By: Angela Sparkman Email
By: Angela Sparkman Email

A new agreement to keep your children safe from online sexual predators.

Kentucky and several other states made the agreement with MySpace, an online networking site, some say is used to prey on teens and children.

WYMT's Angela Sparkman spoke to the Kentucky Attorney General about the agreement.

Attorney General Jack Conway says this will create a safety task force and change MySpace rules.

Now people over 18 can't access pages for kids underage and they'll monitor to make sure no one is lying about their age to get past the rules.

Police, parents, and even kids themselves, think this is a good idea.

Teenager Charlotte Hale says she gets on MySpace everyday.

She uses it to stay in touch with friends she doesn't see often and doesn't mind new safety features.

“I've seen dateline or TV shows that talk about sexual predators and I think it's a good idea,” Hale said.

As both a parent and a high school principal, Ted George believes worries about kids online.

“They don't look at that there's a potential predator out there that's looking for them and trying to make contact with them to do things they shouldn't do,” Ted George, Prestonsburg High School Principal said.

That's exactly why Attorney General Jack Conway says he and other Attorney Generals struck an agreement with MySpace directors.

“While the internet is a wonderful tool, it is also a tool for crime, and too many children are being selected online via the internet.
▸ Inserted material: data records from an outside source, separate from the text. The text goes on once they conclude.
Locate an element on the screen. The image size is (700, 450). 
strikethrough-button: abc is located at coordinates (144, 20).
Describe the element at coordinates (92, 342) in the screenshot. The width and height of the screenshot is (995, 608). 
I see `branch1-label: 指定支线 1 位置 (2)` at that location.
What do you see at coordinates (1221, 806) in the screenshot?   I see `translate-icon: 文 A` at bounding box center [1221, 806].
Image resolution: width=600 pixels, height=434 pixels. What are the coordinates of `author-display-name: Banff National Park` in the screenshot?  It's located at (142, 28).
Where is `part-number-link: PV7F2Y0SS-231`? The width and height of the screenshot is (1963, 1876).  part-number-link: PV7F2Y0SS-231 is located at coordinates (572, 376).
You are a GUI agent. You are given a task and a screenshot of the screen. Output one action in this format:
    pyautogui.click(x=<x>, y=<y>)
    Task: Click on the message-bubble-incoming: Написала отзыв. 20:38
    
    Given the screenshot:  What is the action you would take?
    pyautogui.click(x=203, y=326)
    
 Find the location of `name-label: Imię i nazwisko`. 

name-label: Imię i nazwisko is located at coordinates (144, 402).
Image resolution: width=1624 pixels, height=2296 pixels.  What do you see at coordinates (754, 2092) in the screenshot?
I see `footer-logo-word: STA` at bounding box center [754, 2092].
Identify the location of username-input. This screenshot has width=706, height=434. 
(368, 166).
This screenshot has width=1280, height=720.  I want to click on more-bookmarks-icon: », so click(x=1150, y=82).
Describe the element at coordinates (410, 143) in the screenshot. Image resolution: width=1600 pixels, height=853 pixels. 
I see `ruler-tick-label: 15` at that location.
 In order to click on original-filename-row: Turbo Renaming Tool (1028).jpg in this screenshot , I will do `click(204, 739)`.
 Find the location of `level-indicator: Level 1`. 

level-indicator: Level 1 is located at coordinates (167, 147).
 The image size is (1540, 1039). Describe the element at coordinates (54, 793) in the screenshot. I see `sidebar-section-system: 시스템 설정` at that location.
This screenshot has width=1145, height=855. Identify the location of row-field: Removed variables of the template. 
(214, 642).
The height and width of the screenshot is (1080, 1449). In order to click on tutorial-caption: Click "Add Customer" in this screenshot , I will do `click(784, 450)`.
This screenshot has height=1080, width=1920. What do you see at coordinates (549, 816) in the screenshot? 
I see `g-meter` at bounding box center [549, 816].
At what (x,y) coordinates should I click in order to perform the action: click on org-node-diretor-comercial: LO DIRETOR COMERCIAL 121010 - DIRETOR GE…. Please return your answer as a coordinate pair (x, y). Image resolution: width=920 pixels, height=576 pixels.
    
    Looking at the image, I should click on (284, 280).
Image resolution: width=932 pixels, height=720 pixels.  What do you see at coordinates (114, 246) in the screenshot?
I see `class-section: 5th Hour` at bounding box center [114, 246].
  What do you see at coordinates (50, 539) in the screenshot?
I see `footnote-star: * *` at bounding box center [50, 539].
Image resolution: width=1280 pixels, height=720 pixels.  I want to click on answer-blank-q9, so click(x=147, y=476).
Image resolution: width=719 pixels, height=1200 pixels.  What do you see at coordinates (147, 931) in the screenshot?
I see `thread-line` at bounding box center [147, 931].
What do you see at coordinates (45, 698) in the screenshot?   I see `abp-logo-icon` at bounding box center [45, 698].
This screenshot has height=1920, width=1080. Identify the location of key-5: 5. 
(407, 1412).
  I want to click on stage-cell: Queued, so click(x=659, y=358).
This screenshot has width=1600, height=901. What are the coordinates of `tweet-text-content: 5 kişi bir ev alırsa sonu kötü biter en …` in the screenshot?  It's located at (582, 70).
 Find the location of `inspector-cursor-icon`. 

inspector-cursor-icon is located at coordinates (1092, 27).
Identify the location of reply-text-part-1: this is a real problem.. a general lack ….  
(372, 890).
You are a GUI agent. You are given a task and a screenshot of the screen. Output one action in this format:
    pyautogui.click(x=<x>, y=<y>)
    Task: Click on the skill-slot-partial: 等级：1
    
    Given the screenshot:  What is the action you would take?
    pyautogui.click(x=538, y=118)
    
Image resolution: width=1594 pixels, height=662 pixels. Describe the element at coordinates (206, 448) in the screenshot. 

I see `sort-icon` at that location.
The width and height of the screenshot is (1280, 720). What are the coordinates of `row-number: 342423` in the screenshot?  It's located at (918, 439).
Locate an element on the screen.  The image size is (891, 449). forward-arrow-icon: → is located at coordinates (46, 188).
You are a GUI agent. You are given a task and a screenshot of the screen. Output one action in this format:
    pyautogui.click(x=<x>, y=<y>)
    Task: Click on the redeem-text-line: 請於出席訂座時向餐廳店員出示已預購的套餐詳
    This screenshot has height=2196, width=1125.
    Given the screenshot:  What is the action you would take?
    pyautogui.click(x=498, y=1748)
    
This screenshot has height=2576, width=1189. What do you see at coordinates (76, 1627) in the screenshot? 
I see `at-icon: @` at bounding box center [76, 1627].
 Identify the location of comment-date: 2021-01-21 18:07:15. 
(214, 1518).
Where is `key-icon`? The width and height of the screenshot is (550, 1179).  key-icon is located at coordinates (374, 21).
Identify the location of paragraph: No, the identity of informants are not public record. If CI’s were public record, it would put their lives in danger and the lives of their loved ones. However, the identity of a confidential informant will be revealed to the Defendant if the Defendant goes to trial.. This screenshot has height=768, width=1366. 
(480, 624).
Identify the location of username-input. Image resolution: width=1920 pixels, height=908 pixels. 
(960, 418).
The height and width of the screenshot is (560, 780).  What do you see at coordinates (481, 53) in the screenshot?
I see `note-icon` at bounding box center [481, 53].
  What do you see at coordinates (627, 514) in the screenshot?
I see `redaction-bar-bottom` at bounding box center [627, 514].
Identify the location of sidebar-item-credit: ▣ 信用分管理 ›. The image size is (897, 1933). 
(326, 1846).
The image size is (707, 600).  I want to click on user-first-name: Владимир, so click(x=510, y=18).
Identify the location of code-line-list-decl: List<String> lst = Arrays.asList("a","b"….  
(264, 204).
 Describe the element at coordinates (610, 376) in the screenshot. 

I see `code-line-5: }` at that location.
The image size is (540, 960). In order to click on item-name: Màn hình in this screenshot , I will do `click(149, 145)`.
We are limiting the ability of sex offenders to register online,” Conway said.

The agreement actually prevents any adult from contacting someone under 18.

Conway says MySpace will create two different user categories, one for kids under 18 and one for people over 18. People in different groups can't interact easily. They'll also create a safety task force to make sure no one is lying about their age to get by the rules.

“It will make our job just a little bit easier. It's just really hard to combat any other type of internet crime,” Sgt Danny Martin said.

Charlotte Hale says she's always careful online, but thinks this could help potentially save a life.

“I'm okay with the safety measures if it helps keep other girls from predators,” Hale said.

Attorney General Conway says parents shouldn't use this new safety measure as a substitute though.